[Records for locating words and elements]
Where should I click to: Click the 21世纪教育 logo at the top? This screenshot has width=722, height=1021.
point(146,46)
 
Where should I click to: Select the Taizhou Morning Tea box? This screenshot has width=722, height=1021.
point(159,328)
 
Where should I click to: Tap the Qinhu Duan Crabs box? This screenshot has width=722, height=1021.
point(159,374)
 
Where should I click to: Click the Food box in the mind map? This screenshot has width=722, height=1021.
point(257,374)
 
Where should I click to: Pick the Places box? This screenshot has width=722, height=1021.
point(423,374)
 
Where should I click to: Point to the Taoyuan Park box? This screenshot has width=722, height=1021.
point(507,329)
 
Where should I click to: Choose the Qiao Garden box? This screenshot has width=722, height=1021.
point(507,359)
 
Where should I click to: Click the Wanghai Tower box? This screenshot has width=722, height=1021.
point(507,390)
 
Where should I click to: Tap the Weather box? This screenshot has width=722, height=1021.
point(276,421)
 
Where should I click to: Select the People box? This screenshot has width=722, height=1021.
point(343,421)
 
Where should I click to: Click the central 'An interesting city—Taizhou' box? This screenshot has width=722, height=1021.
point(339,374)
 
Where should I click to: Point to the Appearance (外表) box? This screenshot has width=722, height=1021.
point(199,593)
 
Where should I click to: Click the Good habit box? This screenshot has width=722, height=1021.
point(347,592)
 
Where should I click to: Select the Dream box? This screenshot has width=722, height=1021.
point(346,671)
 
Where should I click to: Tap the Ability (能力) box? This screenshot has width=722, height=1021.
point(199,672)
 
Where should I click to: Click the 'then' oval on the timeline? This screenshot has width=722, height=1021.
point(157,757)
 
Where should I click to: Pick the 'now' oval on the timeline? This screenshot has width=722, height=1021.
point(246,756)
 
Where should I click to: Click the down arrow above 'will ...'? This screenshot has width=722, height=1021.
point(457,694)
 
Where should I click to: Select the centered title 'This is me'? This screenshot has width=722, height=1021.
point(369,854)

** SET TASK **
Reproduce all of the records above word for word, leaving every line unchanged.

** SOLUTION BELOW **
Where should I click to: Click the 21世纪教育 logo at the top? This screenshot has width=722, height=1021.
point(146,46)
 
Where should I click to: Select the Taizhou Morning Tea box? This screenshot has width=722, height=1021.
point(159,328)
 
Where should I click to: Tap the Qinhu Duan Crabs box? This screenshot has width=722, height=1021.
point(159,374)
 
Where should I click to: Click the Food box in the mind map? This screenshot has width=722, height=1021.
point(257,374)
 
Where should I click to: Pick the Places box? This screenshot has width=722, height=1021.
point(423,374)
 
Where should I click to: Point to the Taoyuan Park box? This screenshot has width=722, height=1021.
point(507,329)
 
Where should I click to: Choose the Qiao Garden box? This screenshot has width=722, height=1021.
point(507,359)
 
Where should I click to: Click the Wanghai Tower box? This screenshot has width=722, height=1021.
point(507,390)
 
Where should I click to: Tap the Weather box? This screenshot has width=722, height=1021.
point(276,421)
 
Where should I click to: Select the People box? This screenshot has width=722, height=1021.
point(343,421)
 
Where should I click to: Click the central 'An interesting city—Taizhou' box? This screenshot has width=722, height=1021.
point(339,374)
 
Where should I click to: Point to the Appearance (外表) box? This screenshot has width=722, height=1021.
point(199,593)
 
Where should I click to: Click the Good habit box? This screenshot has width=722, height=1021.
point(347,592)
 
Where should I click to: Select the Dream box? This screenshot has width=722, height=1021.
point(346,671)
 
Where should I click to: Tap the Ability (能力) box? This screenshot has width=722, height=1021.
point(199,672)
 
Where should I click to: Click the 'then' oval on the timeline? This screenshot has width=722, height=1021.
point(157,757)
 
Where should I click to: Pick the 'now' oval on the timeline? This screenshot has width=722, height=1021.
point(246,756)
 
Where should I click to: Click the down arrow above 'will ...'? This screenshot has width=722, height=1021.
point(457,694)
 
Where should I click to: Select the centered title 'This is me'? This screenshot has width=722, height=1021.
point(369,854)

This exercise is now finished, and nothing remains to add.